National Efforts Paying Off

Improved outcomes likely reflect changes in AMI treatment over time, including increased rates of revascularization. The 30-day inpatient catheterization rate increased from 44.2% in 1995 to 59.9% in 2014, while inpatient percutaneous coronary intervention (PCI) rates jumped from 18.8% to 43.3%. Coronary artery bypass graft surgery rates declined from 14.4% to 10.2%.

Over the years, uptake of evidence-based strategies improved "dramatically," the researchers point out, and the speed of reperfusion therapy for ST-segment elevation AMI also improved, as did the use of PCI in general.

All of this occurred as a result of concerted efforts by the Centers for Medicare & Medicaid Services (CMS), the American College of Cardiology (ACC), the American Heart Association (AHA), and other national organizations, along with local hospitals and clinicians, to improve population risk and acute care. Lifestyle changes likely also contributed to the change in the rates of AMI, Krumholz and colleagues say.
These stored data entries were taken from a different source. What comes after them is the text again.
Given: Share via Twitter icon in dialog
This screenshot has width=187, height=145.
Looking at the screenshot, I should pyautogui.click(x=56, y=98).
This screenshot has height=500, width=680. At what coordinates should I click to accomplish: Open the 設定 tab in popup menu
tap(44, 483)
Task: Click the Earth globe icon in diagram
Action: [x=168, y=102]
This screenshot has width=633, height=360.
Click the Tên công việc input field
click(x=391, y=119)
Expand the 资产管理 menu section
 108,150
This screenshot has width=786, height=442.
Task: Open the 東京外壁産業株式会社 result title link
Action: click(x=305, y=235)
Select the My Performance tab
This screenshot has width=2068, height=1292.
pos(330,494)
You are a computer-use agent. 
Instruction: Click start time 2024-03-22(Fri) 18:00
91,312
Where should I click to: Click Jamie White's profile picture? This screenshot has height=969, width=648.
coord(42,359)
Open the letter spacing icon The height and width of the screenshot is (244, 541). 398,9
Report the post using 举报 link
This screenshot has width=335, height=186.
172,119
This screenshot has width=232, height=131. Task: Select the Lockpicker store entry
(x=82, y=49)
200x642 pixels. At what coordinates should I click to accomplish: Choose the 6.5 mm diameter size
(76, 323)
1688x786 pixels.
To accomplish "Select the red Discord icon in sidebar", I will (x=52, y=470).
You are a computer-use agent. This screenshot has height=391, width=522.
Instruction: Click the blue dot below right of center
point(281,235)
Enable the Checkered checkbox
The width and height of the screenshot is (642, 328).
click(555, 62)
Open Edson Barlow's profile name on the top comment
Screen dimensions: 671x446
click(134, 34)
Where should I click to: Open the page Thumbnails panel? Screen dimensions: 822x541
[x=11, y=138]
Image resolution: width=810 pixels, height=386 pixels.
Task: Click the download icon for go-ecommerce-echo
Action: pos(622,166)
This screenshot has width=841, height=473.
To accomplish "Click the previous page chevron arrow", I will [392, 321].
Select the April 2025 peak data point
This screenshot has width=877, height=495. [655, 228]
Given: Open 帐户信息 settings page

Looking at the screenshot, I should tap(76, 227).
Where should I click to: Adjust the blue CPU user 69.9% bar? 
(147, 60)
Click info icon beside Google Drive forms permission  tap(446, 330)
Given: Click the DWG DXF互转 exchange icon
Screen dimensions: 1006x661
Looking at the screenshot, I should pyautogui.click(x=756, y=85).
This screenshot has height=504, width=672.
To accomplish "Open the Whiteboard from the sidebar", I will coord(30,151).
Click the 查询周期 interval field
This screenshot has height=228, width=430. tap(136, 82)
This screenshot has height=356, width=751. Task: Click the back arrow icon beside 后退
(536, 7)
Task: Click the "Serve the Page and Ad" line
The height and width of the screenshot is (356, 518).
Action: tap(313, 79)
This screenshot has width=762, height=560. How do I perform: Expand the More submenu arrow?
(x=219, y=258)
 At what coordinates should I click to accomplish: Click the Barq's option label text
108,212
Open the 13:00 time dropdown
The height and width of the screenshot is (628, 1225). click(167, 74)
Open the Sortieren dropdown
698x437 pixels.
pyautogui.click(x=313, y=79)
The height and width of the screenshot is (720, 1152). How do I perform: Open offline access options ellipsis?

This work extends the body of literature in several ways, they add. "Previous studies have reported some of these improvements, but not as comprehensively, or over a 20-year period or across the entire United States. As such, this work reveals novel insights about what has been achieved in reducing and mitigating AMI among Medicare beneficiaries," they write.

However, there was some heterogeneity in improvement over time. Of note, "priority health areas," previously identified by Krumholz and colleagues as lagging areas, saw little or no change in their 30-day mortality rates in the past 20 years. "These areas may particularly benefit from future improvement activities," they conclude.

The study had no specific funding. Krumholz reports personal fees from UnitedHealth, IBM Watson Health, Element Science, Aetna, Facebook, Arnold & Porter, and the Ben C Martin Law Firm; grants from the Centers for Medicare & Medicaid Services, Medtronic, Johnson & Johnson, and the US Food and Drug Administration; and serving as founder of the personal health information platform Hugo outside the submitted work.